Why are we so violent, with so many more gun killings than other industrialized nations? That would take too many chapters and interviews to answer journalistically. But I can scratch the surface on something just as important: the impact this kind of violence has on the next generation.
I met a man recently who mentors in one of the most violent communities in the nation, on Chicago's South Side. He grew up in the neighborhood where he now serves. He inspires me because he hasn't forgotten his community, now that his life is better. And he said something that has been haunting me.
Imagine for a moment you are a child. You're in middle school or high school. You see five or six kids murdered in your community each year. If you lived in the suburbs, you'd receive special counseling if just one kid were shot in your neighborhood. But not in this one. You grow up wondering if you'll make it to see your thirtieth birthday.

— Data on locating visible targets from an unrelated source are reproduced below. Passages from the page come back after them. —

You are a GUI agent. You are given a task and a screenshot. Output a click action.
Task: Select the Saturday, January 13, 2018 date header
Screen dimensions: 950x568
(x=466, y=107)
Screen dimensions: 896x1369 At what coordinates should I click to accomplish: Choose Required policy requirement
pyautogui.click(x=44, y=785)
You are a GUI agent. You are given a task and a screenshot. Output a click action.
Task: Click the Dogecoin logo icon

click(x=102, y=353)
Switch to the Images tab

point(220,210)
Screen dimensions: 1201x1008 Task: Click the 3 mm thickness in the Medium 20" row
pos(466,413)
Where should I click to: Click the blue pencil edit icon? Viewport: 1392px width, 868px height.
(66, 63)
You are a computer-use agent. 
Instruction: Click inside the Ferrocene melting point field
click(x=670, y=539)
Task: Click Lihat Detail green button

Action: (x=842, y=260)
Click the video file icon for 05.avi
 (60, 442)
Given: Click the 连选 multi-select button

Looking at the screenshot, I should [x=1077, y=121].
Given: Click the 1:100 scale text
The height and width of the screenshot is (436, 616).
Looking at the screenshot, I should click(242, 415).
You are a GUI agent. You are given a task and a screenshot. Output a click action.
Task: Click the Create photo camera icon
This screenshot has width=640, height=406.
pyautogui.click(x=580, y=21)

These at-risk kids don't choose to live where they do. And their mentor is doing his best to guide them through the maze of jeopardy. What can we do to help?
Jesus said: "Let the children come to me, and do not prevent them: for the kingdom of heaven belongs to such as these." (Matthew 19:14)
While we're counting the number of lives lost to violence, we need to include those who live on, wounded by the trauma. Heaven knows we need to save them, no matter where they live.